The very unusual sequence (Type G) found in tp0136 from the majority of PNG samples was more closely aligned with the sequence from T. paraluiscuniculi than with the other T.p. pertenue strains (types A-F in Fig 3). The coordinates in the alignment are in reference to T. paraluiscuniculi A strain (Accession No. CP002103) as indicated by **.

Fig 5. Phylogenetic relationships of the tp0136 typing region.

tp0136 types are shown for T.p. pertenue and Fribourg Blanc isolates and PNG samples; typing designations are as described in Fig 3. Sequences were first aligned using the Muscle algorithm, using default parameters. The evolutionary history was inferred using the Neighbor-Joining method. The optimal tree is shown, with branch lengths equivalent to the evolutionary distance as indicated by the scale. Evolutionary distance was measured using the number of differences per sequence, with pairwise deletion of gaps. The percentage of replicate trees in which the associated molecular types clustered together in the bootstrap test (1000 replicates) is shown next to the branches. Analyses were conducted in MEGA version 7.0 [32].

Fig 6. Sequence alignment of tp0326 typing region.

Sequence alignment of tp0326 types from T. pallidum subsp. pertenue isolates and Papua New Guinea samples. Nucleotide numbering between 2031and 2342 in the alignment refers to coordinates in strain CDC2 in GenBank (Accession No. CP002375.1) as indicated by **. The sequences between coordinates 2117 and 2297 are conserved in all strains examined. 1: Samoa D, Samoa F; 2: Gauthier; 3: Ghana051, CDC1; 4: CDC2; 5: Fribourg-Blanc; 6–8: Papua New Guinea samples.
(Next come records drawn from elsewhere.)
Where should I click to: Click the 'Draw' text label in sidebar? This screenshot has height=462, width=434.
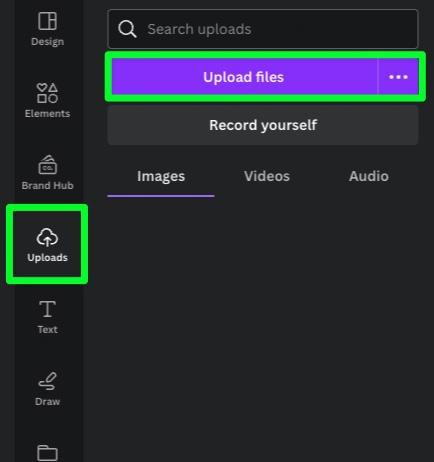coord(47,402)
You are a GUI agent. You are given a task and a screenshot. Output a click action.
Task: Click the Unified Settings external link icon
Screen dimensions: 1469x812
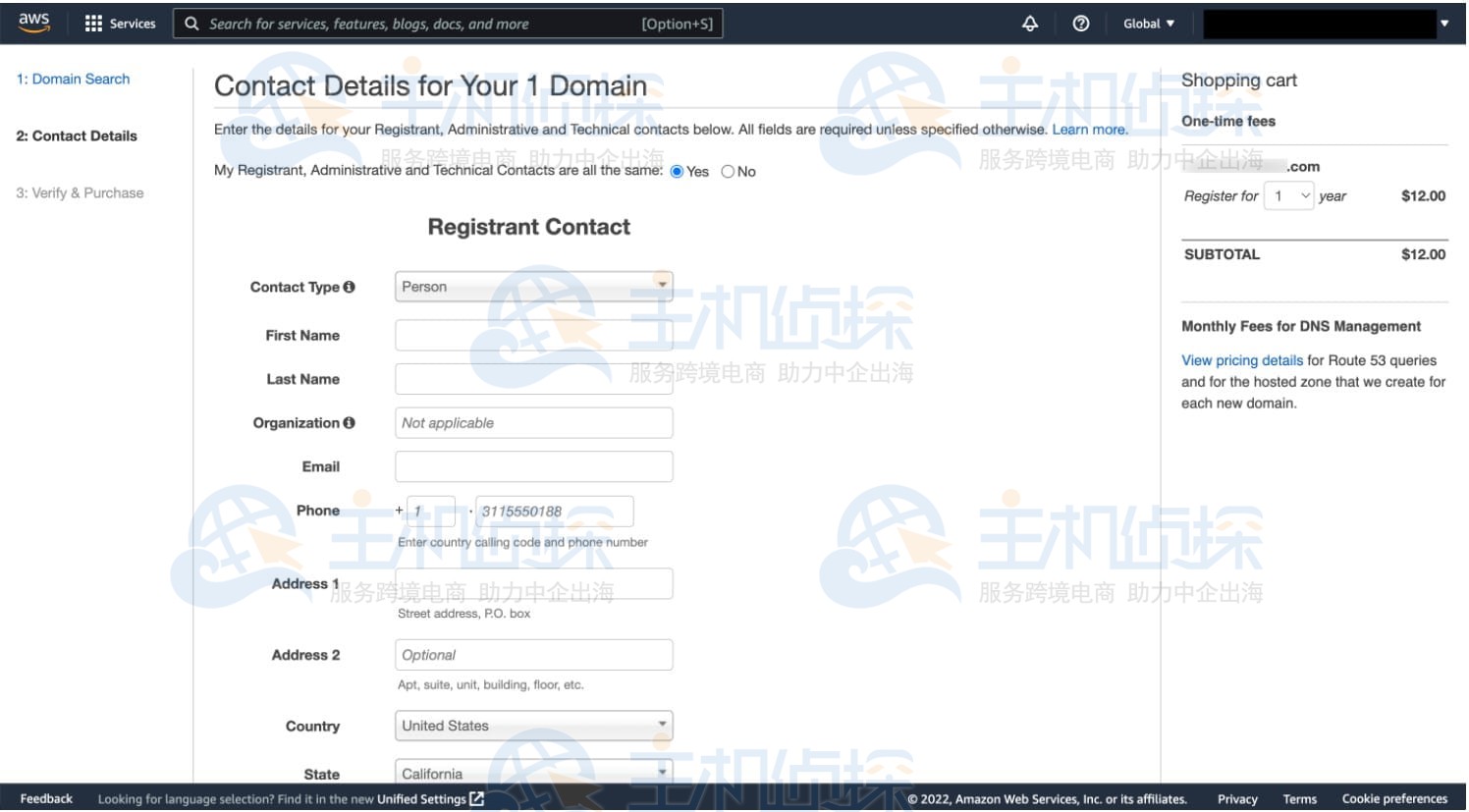(477, 799)
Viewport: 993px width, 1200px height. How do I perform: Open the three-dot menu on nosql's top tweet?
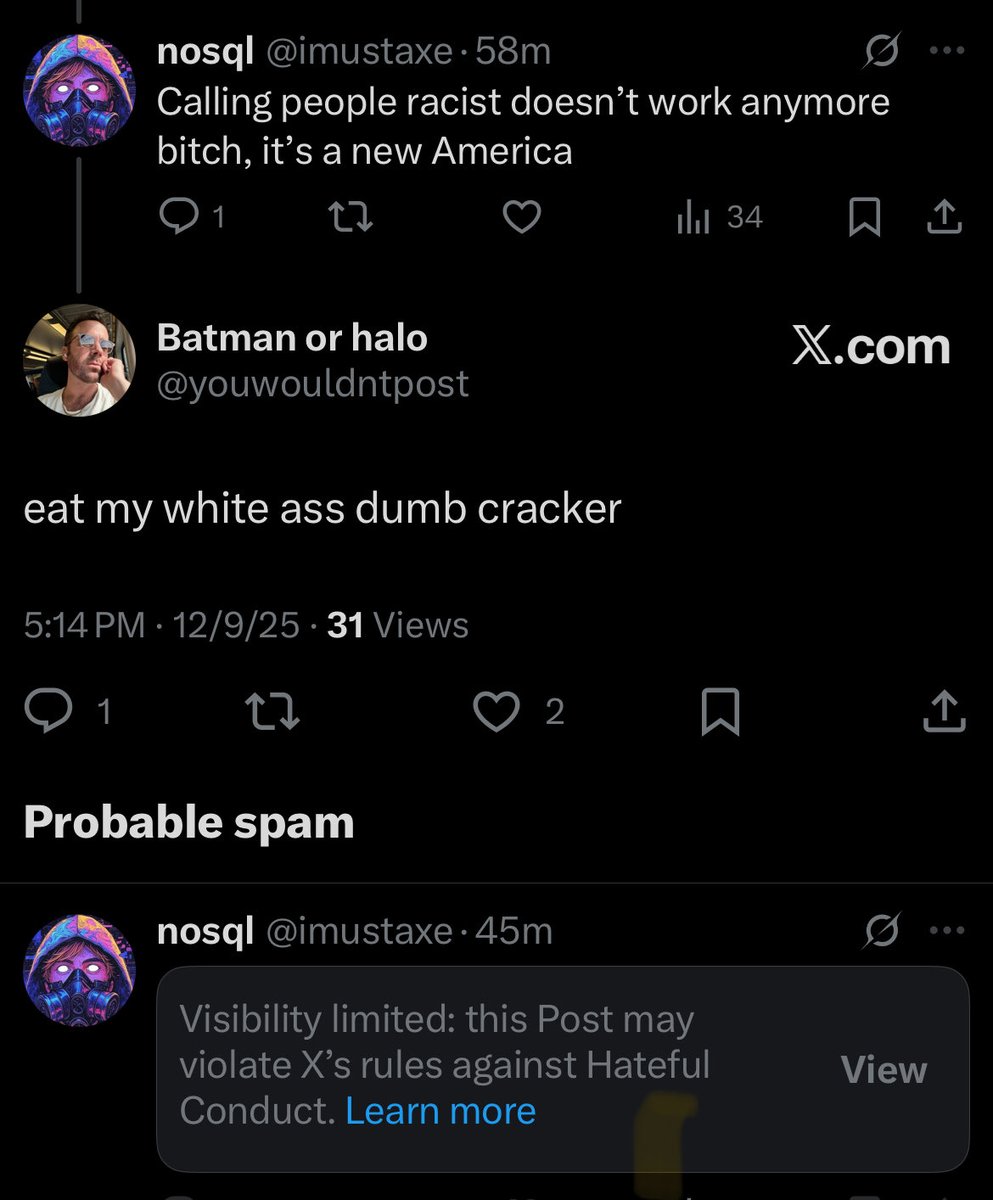pos(944,50)
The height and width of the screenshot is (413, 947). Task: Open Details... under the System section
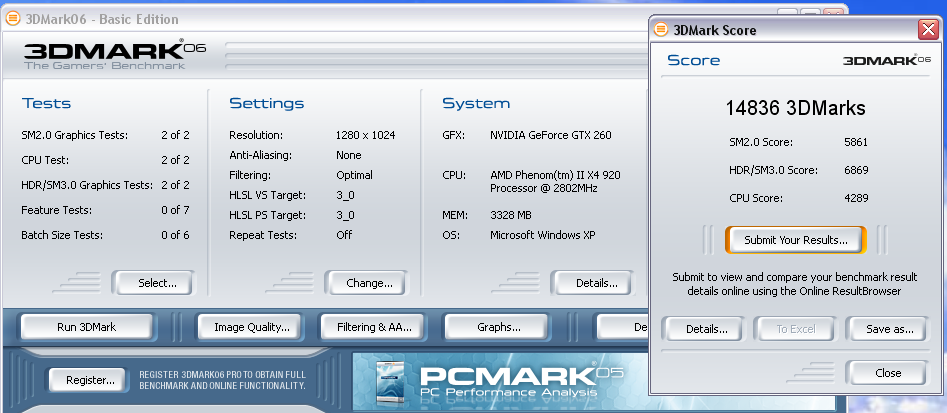[x=596, y=283]
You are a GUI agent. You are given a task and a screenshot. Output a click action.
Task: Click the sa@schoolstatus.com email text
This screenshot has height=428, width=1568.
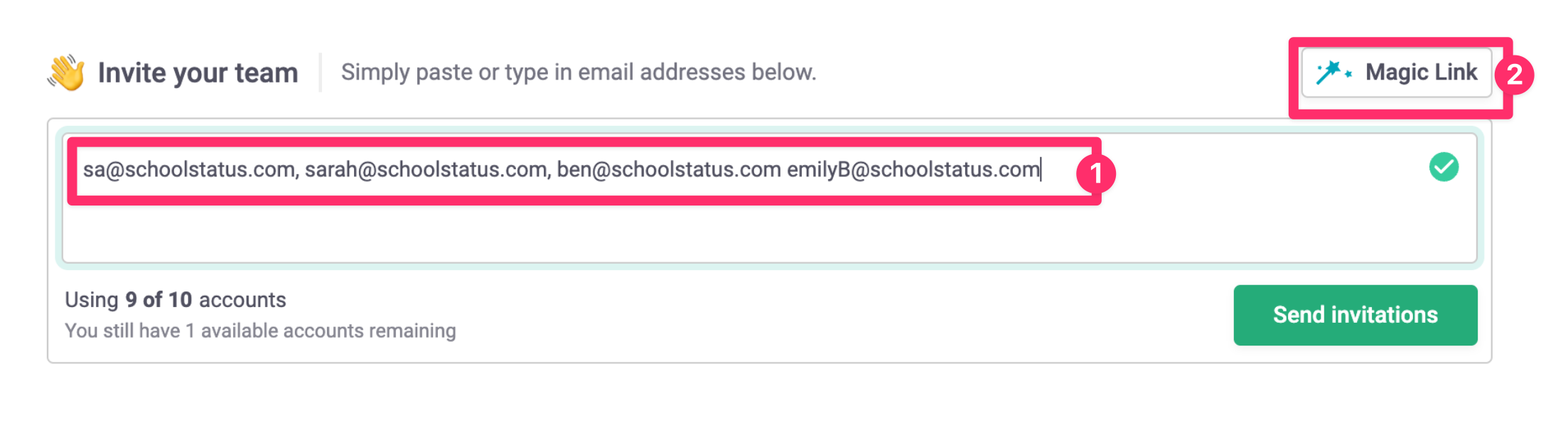[188, 169]
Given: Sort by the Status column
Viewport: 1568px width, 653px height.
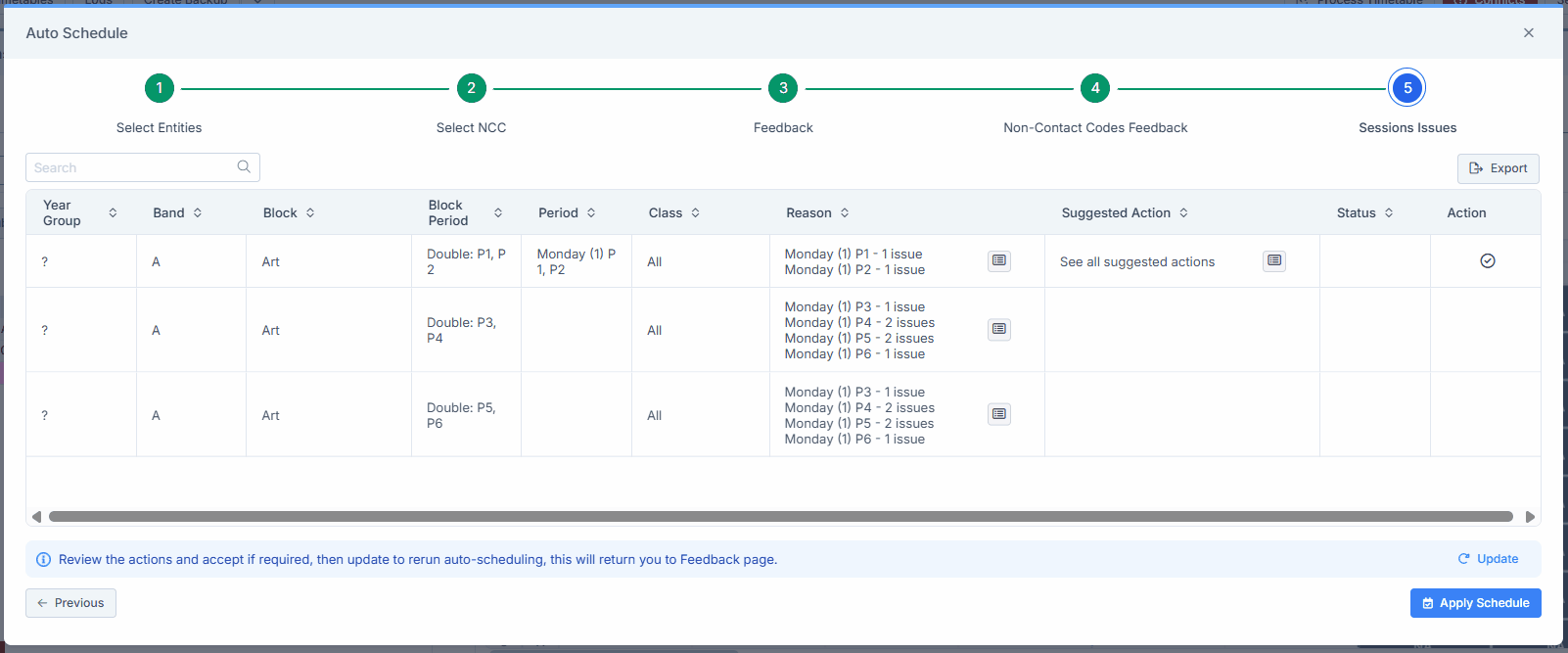Looking at the screenshot, I should [x=1388, y=212].
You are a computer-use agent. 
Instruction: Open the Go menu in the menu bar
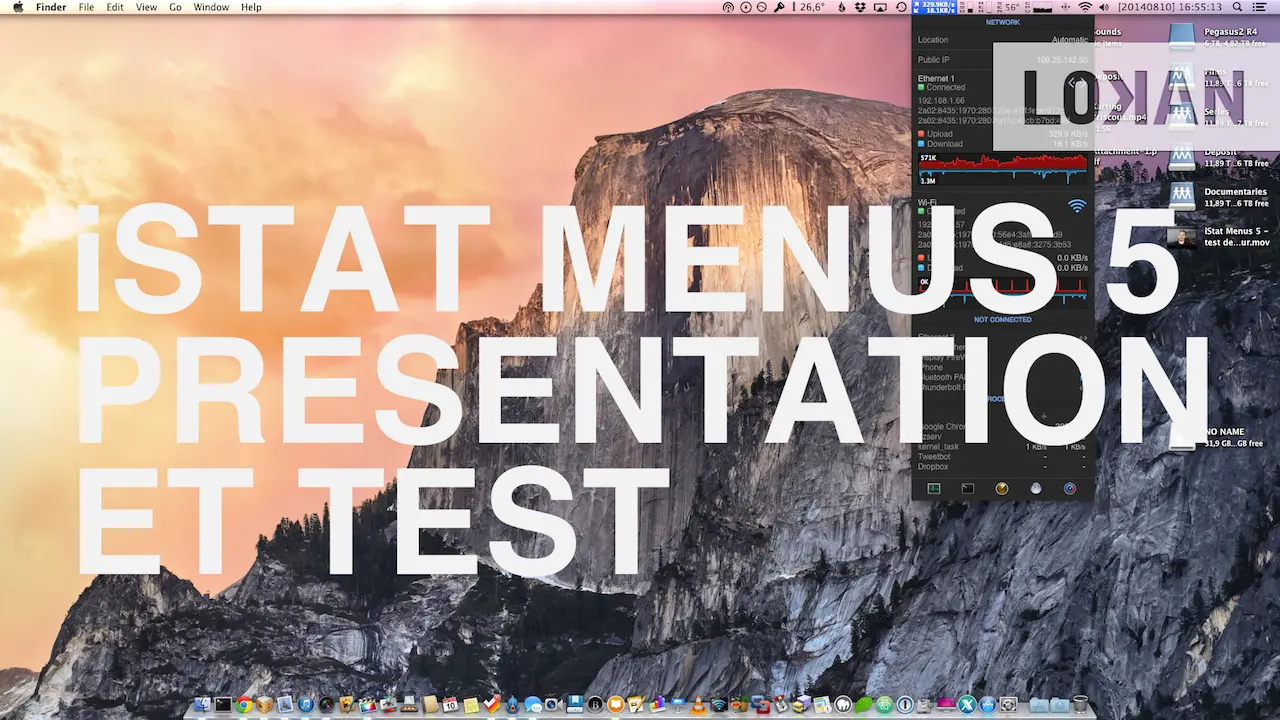[x=175, y=7]
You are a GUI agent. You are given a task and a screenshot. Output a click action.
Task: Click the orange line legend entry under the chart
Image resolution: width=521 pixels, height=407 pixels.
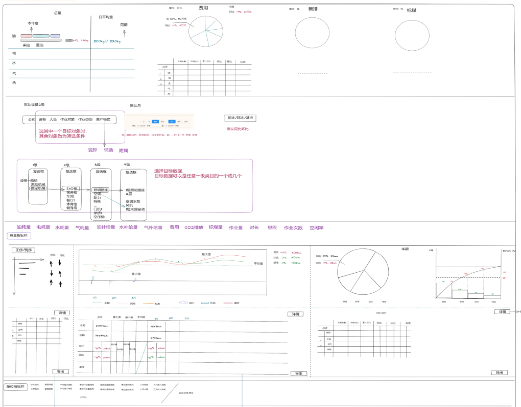152,303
Fig 7. Phylogenetic relationships of the tp0326 types.

tp0326 types are shown for T.p. pertenue and Fribourg Blanc isolates and PNG samples; typing designations are as described in Fig 6. Sequences were first aligned using the Muscle algorithm, using default parameters. The evolutionary history was inferred using the Neighbor-Joining method. The optimal tree is shown, with branch lengths equivalent to the evolutionary distance as indicated by the scale. Evolutionary distance was measured using the number of differences per sequence, with pairwise deletion of gaps. The percentage of replicate trees in which the associated molecular types clustered together in the bootstrap test (1000 replicates) is shown next to the branches. Analyses were conducted in MEGA version 7.0 [32].

Fig 8. T. pallidum subsp. pertenue types collected on Lihir Island, Papua New Guinea, from May 2013 and October 2016.

Data for the 194 fully typeable samples are included here, and proportions for each type are shown.

Fig 9. Phylogenetic analysis of Tp multilocus sequence types.

Multilocus Sequence Types (MLSTs) were defined by sequencing regions of three genes: tp0548, tp0136 and tp0326. Concatenated sequences were first aligned using the Muscle algorithm, using default parameters. The evolutionary history of the MLSTs was inferred using the Neighbor-Joining method. The optimal tree is shown, with branch lengths equivalent to the evolutionary distance as indicated by the scale. Evolutionary distance was measured using the number of differences per sequence, with pairwise deletion of gaps. The percentage of replicate trees in which the associated molecular types clustered together in the bootstrap test (1000 replicates) is shown next to the branches. Analyses were conducted in MEGA version 7.0 [32].